*Work to do*: Scale the material from the line with "The image size is (1568, 338)." to the line with "[x=117, y=360]", both included, and give only those lines again, requests and all. Multiply every click coordinate in the answers by 2.6 and round to whole numbers, with halves rounding up. Leave the numbers in the requests unchanged and omit the pictures.

*Information given*:
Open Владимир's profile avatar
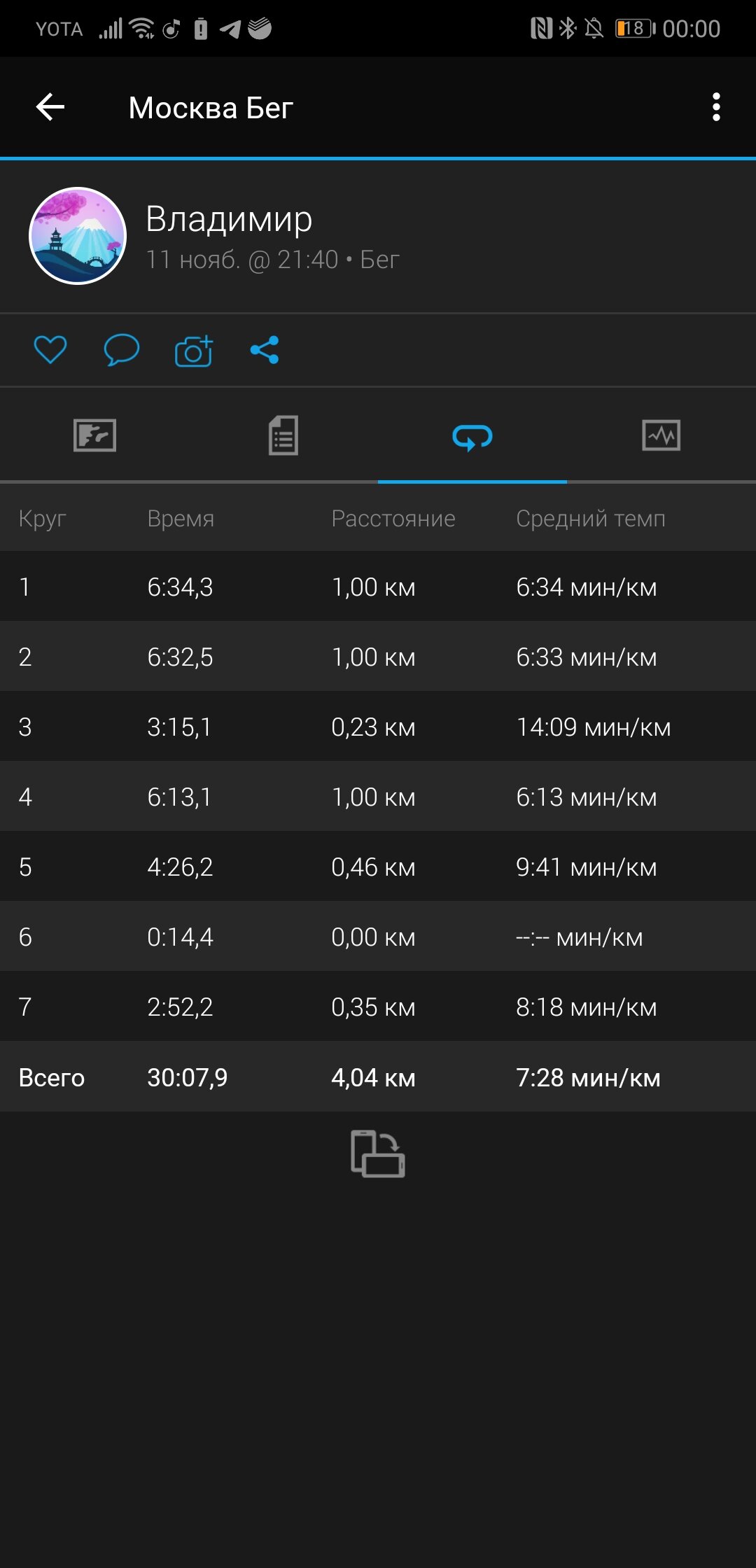 click(x=78, y=236)
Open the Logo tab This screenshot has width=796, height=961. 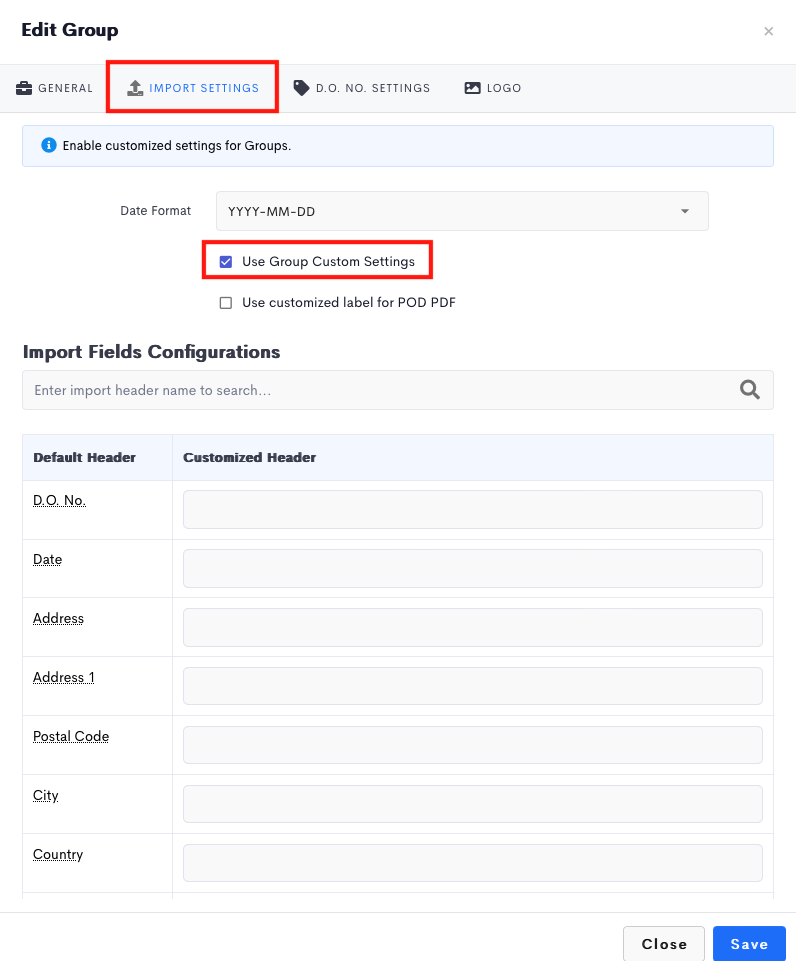[x=493, y=88]
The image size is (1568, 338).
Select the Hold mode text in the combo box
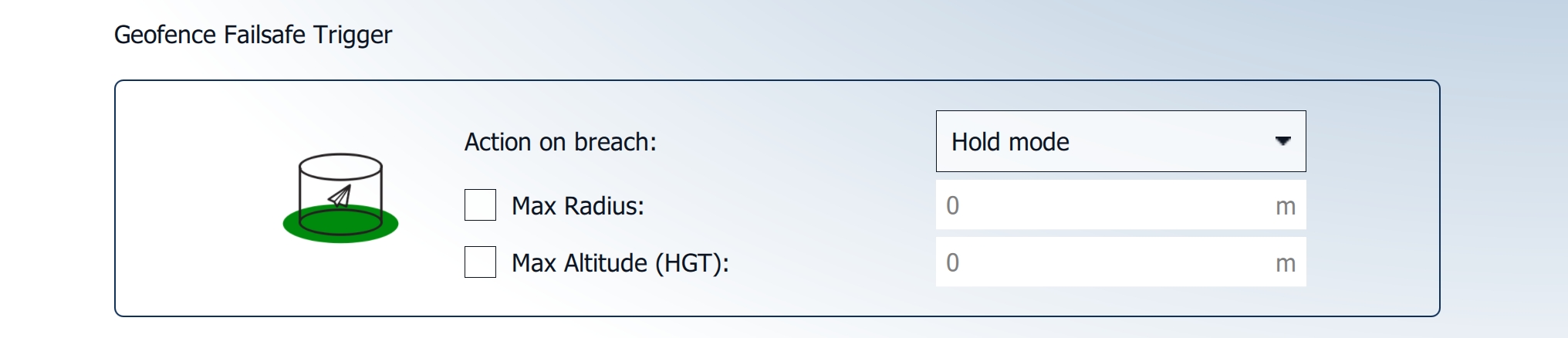click(x=1010, y=142)
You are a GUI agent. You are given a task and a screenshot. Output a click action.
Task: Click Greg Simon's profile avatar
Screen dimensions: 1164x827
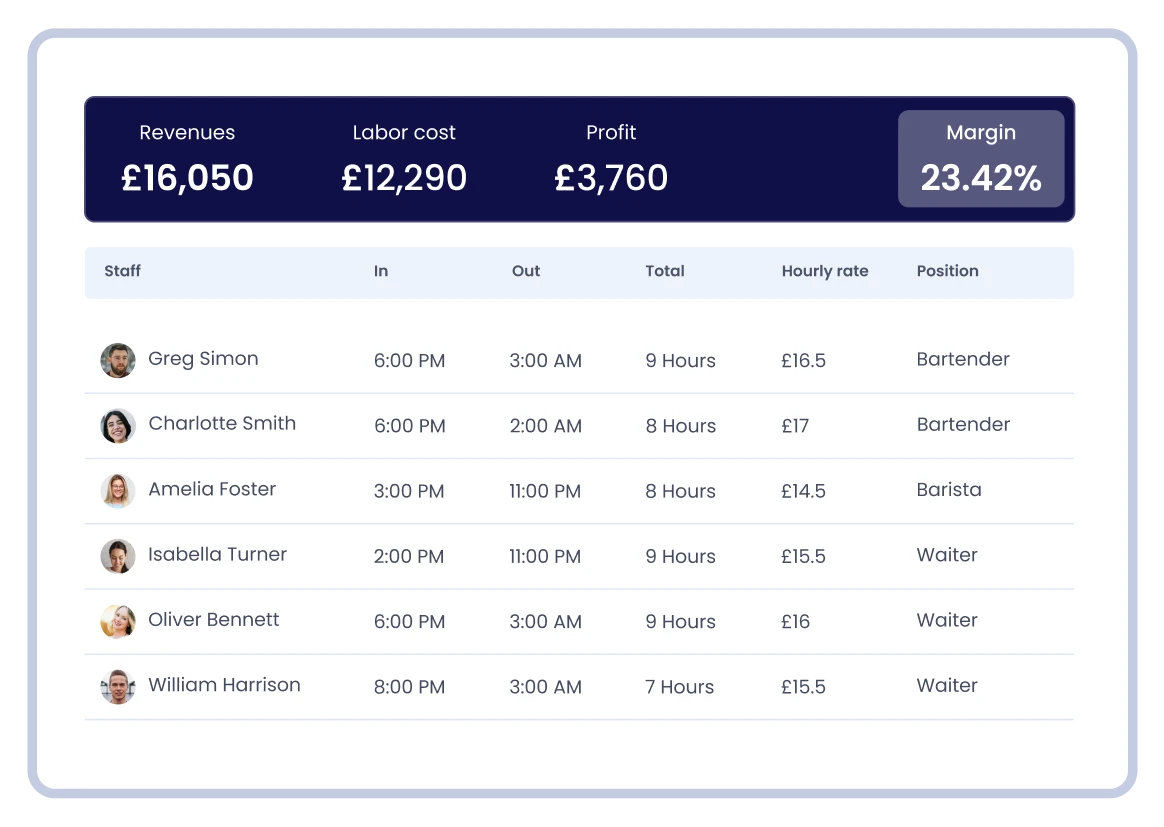[x=117, y=360]
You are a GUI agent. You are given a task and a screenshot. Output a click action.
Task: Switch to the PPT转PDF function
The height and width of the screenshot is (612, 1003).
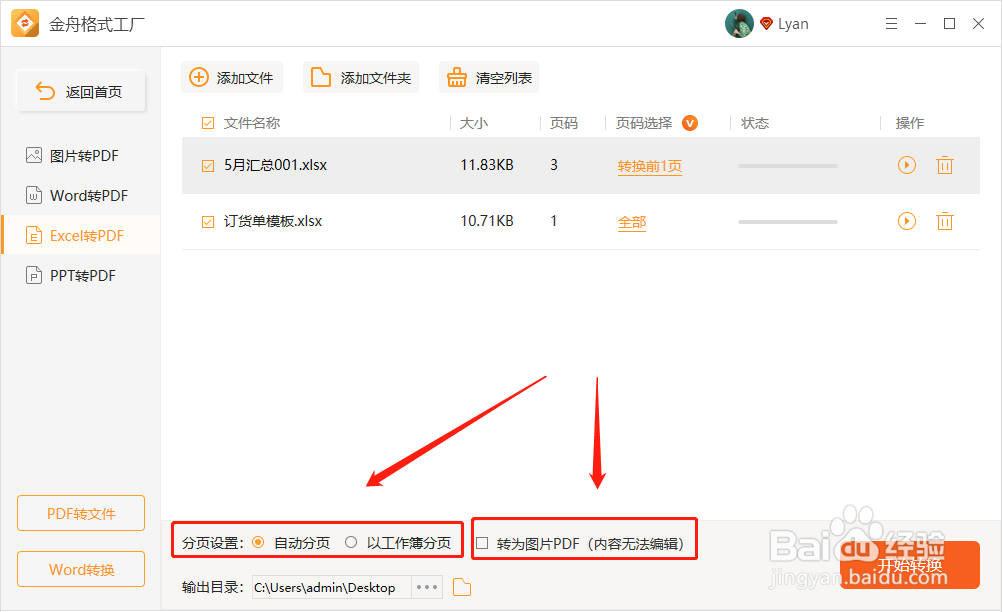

*Solution to this exercise*:
The image size is (1568, 338).
Select the Hold mode text in the combo box
click(x=2626, y=369)
You are a GUI agent. You are given a task and a screenshot. Output a click action.
Task: Click Greg Simon's profile avatar
Screen dimensions: 1164x827
[x=304, y=936]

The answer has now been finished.